* _Task requirements_
Rescale the stretch of data from the line containing "Where should I click to: Select" through the line containing "tap(199, 208)" by reproducing every line. Multiply only the click coordinates in the answers by 2.4, rounding to whole numbers with halves rounded up, and leave all other text and numbers unchanged.

======== The input

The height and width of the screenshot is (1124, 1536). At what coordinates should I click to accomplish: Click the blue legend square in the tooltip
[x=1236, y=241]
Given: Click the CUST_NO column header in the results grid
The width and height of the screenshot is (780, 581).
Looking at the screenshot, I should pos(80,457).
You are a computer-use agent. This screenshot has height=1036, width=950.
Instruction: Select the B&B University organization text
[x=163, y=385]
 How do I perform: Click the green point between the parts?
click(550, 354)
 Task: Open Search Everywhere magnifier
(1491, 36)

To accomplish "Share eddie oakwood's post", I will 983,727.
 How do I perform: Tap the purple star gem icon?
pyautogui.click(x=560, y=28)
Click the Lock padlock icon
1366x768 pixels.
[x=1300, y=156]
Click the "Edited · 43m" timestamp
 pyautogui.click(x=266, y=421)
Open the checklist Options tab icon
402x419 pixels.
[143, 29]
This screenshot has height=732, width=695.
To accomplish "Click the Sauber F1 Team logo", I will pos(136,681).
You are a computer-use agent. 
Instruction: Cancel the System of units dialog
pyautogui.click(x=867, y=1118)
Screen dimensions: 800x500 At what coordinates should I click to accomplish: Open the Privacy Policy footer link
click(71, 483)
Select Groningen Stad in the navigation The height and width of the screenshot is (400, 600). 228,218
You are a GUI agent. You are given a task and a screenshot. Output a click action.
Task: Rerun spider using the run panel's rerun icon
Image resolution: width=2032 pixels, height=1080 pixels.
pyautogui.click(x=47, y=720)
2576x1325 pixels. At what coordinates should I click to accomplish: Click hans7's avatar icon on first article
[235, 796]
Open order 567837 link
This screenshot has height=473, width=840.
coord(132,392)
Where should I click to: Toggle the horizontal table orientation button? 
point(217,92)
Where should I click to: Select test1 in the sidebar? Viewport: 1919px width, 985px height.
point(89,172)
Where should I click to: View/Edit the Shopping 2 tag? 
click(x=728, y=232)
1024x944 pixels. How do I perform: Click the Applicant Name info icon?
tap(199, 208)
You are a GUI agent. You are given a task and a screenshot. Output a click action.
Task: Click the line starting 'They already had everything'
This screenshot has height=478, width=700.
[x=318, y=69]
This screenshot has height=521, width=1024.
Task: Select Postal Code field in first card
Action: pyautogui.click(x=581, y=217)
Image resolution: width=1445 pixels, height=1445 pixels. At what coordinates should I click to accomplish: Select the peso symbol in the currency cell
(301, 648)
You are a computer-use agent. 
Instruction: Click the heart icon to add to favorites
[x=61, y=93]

================

* _Solution to the exercise_
Where should I click to: Select test1 in the sidebar? Viewport: 1919px width, 985px height.
point(214,413)
Where should I click to: View/Edit the Shopping 2 tag? 
click(x=1747, y=557)
1024x944 pixels. How do I perform: Click the Applicant Name info icon?
tap(478, 499)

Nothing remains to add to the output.